- _GIVEN INFORMATION_:
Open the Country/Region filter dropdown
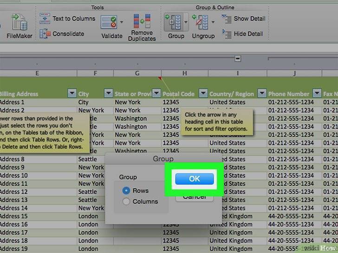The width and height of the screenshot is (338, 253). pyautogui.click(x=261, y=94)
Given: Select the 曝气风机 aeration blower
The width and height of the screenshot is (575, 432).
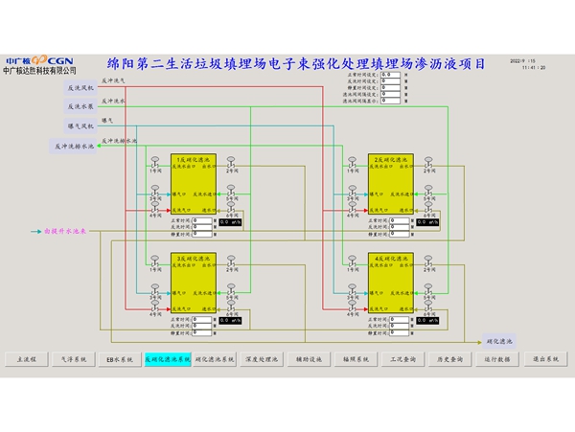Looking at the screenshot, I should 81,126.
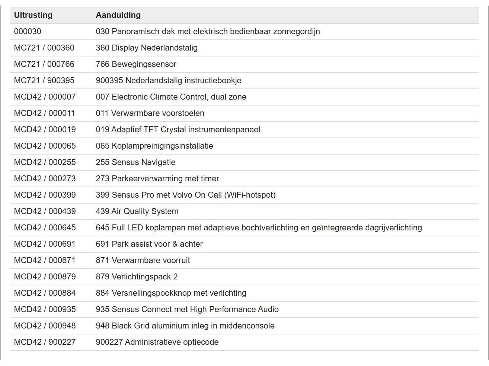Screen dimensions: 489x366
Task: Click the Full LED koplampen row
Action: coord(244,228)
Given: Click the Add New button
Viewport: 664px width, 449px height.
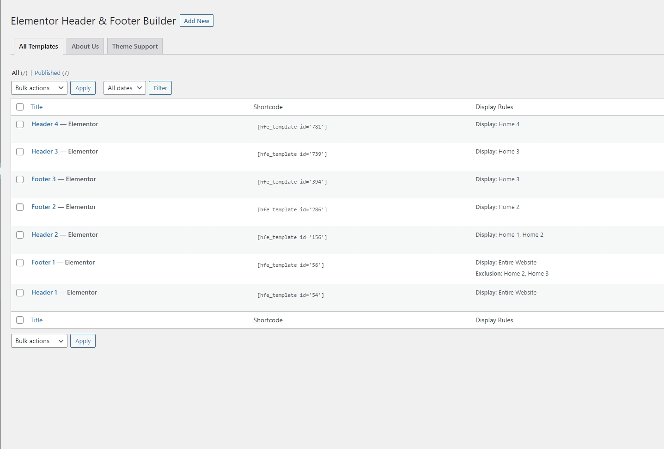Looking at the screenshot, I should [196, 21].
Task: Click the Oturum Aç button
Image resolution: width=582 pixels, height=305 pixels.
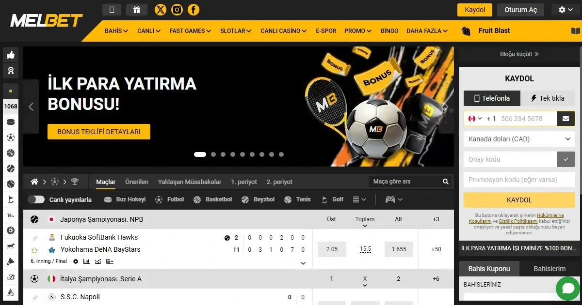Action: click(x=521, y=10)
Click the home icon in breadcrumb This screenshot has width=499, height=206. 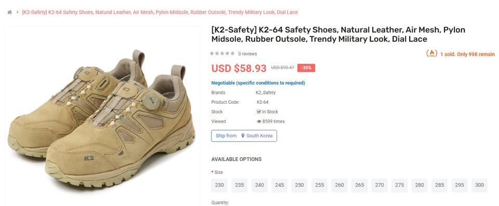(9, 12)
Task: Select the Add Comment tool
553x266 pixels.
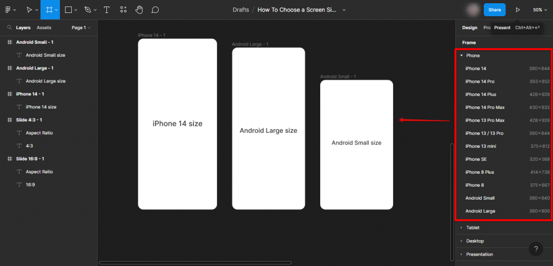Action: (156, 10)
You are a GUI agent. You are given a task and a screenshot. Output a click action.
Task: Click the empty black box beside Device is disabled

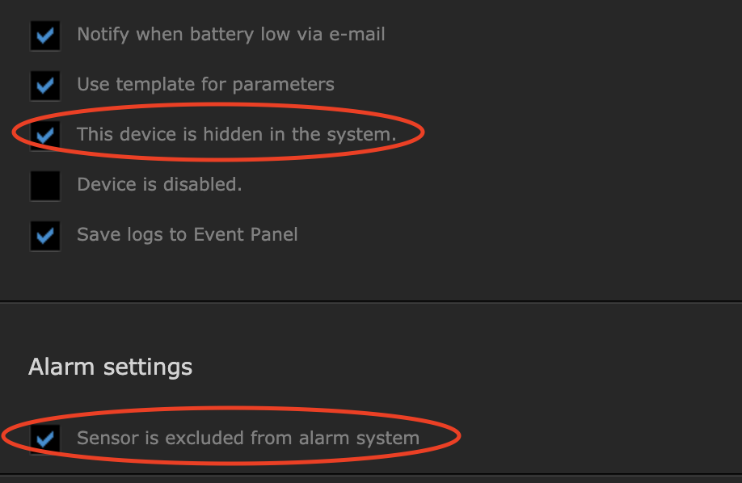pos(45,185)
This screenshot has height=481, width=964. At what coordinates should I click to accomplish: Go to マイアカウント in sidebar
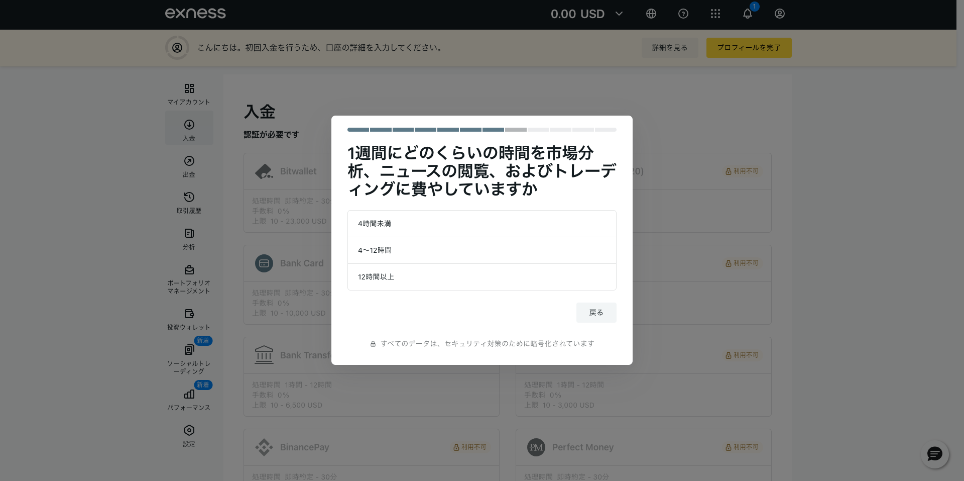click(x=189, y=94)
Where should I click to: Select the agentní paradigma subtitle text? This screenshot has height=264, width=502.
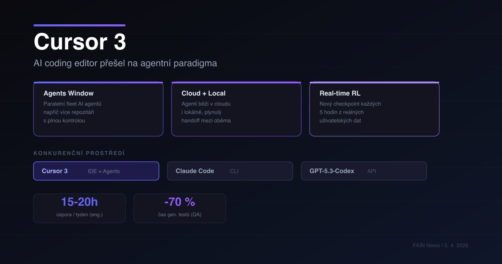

- _EXERCISE PROMPT_:
Gather each line from the entries above that includes the word "button".

- _SOLUTION_:
Given: Click the Add New button
Task: Click the Oturum Aç button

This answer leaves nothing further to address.